At her personal site, she explains that the phrase is not only a funny phrase from the past, but it also reflects what she would like people to feel when they watch her videos, hoping they will "slip into happiness" while watching.

==Videos==
Her first sketch, Instant vlogging, was originally broadcast on September 6, 2006 and featured Gambito impersonating four different characters, each representing a different video blogging style. Due to the positive response she received from the YouTube community, two of those characters (the teenager and the girl in the "soap opera" style) were explored further in the following videos, the latter becoming the first episode of a soap opera spoof featuring two twin sisters both interpreted by Gambito.
Her second video introduced many of the recurring themes in her following sketches, such as her parents' attitude towards her growing popularity over the Internet and her family's ethnic habits seen through the mind of an American.
Other notable sketches include Mixed Nuts — a video depicting what she would call "a typical family discussion" which was later awarded with the second place in the 2006 YouTube Video Awards for Best Comedy — and Mac Beautiful, her first musical video, an ironic cover of the song "You're Beautiful" by James Blunt praising the beauty and efficiency of the Apple MacPro. Gambito later broadcast two videos containing original songs.

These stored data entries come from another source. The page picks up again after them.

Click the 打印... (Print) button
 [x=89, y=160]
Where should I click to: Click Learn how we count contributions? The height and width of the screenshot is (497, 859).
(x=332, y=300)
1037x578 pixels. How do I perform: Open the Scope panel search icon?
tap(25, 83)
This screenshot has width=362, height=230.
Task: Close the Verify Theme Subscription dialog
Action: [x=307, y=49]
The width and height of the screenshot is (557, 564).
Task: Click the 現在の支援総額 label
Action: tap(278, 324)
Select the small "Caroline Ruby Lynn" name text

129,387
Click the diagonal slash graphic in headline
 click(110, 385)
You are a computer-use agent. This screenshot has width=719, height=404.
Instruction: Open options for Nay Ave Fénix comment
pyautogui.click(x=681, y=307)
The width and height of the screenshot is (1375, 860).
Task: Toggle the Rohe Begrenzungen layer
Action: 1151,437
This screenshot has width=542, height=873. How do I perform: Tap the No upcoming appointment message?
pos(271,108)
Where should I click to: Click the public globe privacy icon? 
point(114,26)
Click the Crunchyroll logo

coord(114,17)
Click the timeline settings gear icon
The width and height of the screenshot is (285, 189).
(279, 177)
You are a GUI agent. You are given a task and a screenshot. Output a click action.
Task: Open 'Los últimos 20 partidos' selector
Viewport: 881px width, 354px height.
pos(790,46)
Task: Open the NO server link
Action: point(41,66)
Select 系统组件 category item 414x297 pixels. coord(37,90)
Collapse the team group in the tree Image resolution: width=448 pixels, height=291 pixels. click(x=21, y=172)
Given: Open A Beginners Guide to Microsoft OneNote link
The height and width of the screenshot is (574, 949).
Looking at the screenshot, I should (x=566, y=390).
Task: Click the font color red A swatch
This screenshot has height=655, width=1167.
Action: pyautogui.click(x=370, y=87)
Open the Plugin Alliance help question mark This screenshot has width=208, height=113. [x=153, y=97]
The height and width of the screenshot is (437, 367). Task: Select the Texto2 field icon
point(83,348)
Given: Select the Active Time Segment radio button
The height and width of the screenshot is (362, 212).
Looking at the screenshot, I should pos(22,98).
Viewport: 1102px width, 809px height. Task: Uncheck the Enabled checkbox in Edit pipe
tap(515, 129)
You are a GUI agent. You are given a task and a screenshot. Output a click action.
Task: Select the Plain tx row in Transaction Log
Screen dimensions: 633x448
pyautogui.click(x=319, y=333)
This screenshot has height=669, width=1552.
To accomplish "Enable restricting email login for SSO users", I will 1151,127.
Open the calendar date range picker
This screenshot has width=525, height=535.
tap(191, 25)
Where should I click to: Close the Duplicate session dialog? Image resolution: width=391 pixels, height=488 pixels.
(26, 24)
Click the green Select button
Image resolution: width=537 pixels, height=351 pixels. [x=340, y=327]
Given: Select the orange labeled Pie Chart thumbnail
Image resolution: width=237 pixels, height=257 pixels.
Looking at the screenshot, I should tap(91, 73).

Gambito has collaborated with fellow YouTube comedian Kevin Wu (KevJumba) and has made five videos with him.

==Characters==
Gambito is known for playing many characters within her videos. Her characters are easily recognized in her videos for their hair, attire, and personality. When portraying a character, Gambito uses wigs and notable accessories to differentiate each character when necessary.

===Major characters===
The following characters are still portrayed today in Gambito's videos and are all portrayed by her:
- Christine - Known as the main character in Gambito's videos seen to deal with her family's comedic traditions.
- Dad - Christine's father who is commonly seen in Gambito's videos constantly eating pork rinds. "Disaster!" is his commonly known catch phrase. The upper half of his face is not seen in any of Gambito's videos possibly to conceal Gambito's face and/or for easy recognition.
- Mom - Christine's mother known for her traditional antics with her family.
- Auntie Babie Cruz - Christine's aunt known in Gambito's videos for her comedic antics and, at times, snobby remarks.
- Minnie Cruz - Auntie Babie's shy daughter and Christine's cousin who is constantly embarrassed by her mother.
- Lola - Christine's grandmother known for her comedic confusion.
- Teenie - A teenager known for her talkative and self-absorbed attitude. Teenie is a parody of a modern, American teenager.

===Minor characters===
The following characters are known for their role in affecting the HappySlip universe:
- Kevin - Minnie's boyfriend whom Minnie met online. Portrayed by Kevin Wu (KevJumba).
- Fred G (not to be confused with the other Fred) - Known for his love interest in Minnie. Also known for being an opponent to Kevin in a dance battle for Minnie's love. Gambito left the judging to viewers by holding a poll on her official website with Fred losing with 12% of votes.
- Christian - Minnie's cousin sent out by Auntie Babie to watch over Minnie as she attends college. Portrayed by ninjadrops.
- Sheila & Sally Smoot - Known for their roles in 'Plop & Shop!' imitating infomercial hosts. Both portrayed by Gambito.
- Claire & Audrey - Twin sisters known for their soap opera acts. The characters became inactive after both allegedly shot each other to death. Both were portrayed by Gambito. After a recent skit they were alive and it has been the most recent of her soap operas.

== Live performances ==
Since 2018, Gambito has been touring independently performing comedy. She toured in 2018–2019, 2022, and 2023–2024 ("Stir Their Emotions" Tour).